I would imagine that if you get your propaganda machine working right then you could convince them your a benevolent, democratically elected president... That's the thing with Iran is that it's technically a democracy, even en=ven whatever leader is elected is answerable to the 'supreme leader'... :S
On 2010-02-22 at 01:46:52, DigitalBoss wrote...
I don't like the word Democracy. I would reword your opinion to read "Freedom and Science go hand-in-hand". Science is supposed to be a meritocracy, but it is often rife with popular grant/funding exuberance.
On 2010-02-22 at 11:14:41, Lee J Haywood wrote...
The point of the wording is that democracy only works with freedom. Freedom allows democracy to succeed, and democracy promotes freedom - they're related but support each other. The topic is about politics and (the freedom to do) science, not freedom and science.
On 2010-02-22 at 13:25:23, DigitalBoss wrote...
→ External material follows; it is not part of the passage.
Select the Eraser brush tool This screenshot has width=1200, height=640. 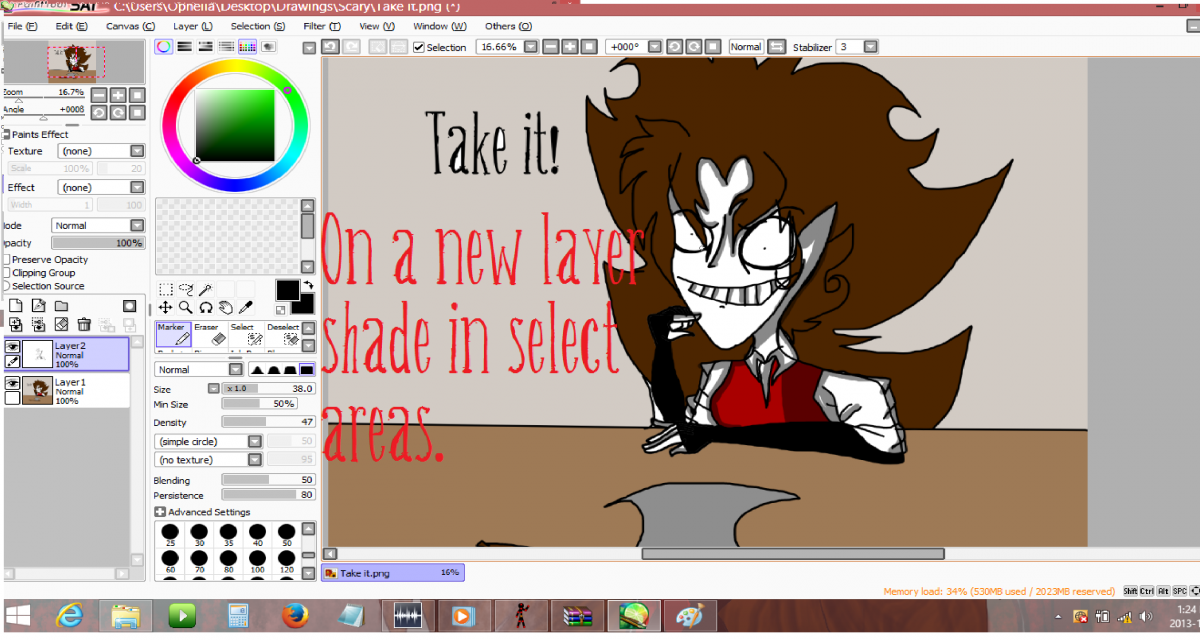[x=206, y=334]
On the other hand, freedom can work without Democracy. The main issue I have with Democracy is that it puts too much in control of the popular vote. I do not want my Constitutional rights as an individual (the smallest minority) put up to whichever way the popular wind is blowing at the time. It is one of the biggest problems that the US is going through now, and the last 50 years. The founding fathers of this country intended that the only positions in the government up for popular vote were the Representatives in the House. Over the years, the progressives have put Senators and virtually the President, up for popular vote. Senators were meant to be representatives of the state governments, not the people of the state. The presidential elections have pretty much turned into a beauty contest. I would rather go back to our intended Constitutional Republic. Our government now operates as though there is no Constitution.
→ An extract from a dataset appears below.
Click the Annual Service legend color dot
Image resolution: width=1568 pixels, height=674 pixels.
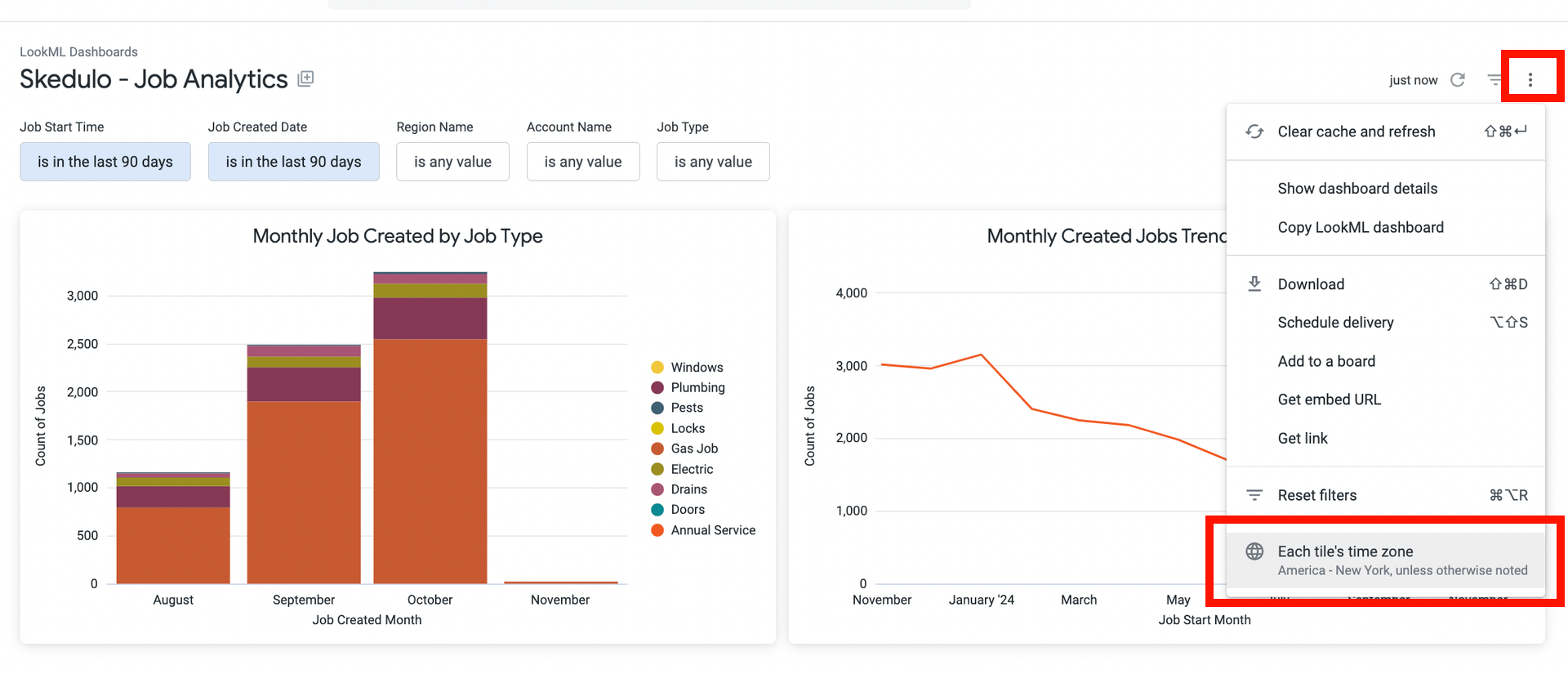click(x=657, y=531)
On 2010-02-23 at 09:10:52, Thelevellers wrote...
I'm with Lee here, your points aren't really related to the topic...
On 2010-02-23 at 14:07:28, DigitalBoss wrote...
The opinion has a premise, I am merely addressing a flaw with the premise. I don't believe that Democracy necessarily promotes freedom.
On 2010-02-23 at 16:44:36, Lee J Haywood wrote...
But that's perhaps the point - I think the idea being put forward is that the freedom to do science promotes the freedom required for democracy to work, not necessarily that democracy promotes freedom by itself. In other words, democracy works in countries that do science, and science works in countries that do democracy. Neither promotes freedom by itself, but together they make a winning combination.
On 2010-02-23 at 21:36:27, BorgClown wrote...
Anarchy would be the ultimate freedom, but the lack of a legal system would be awful for science.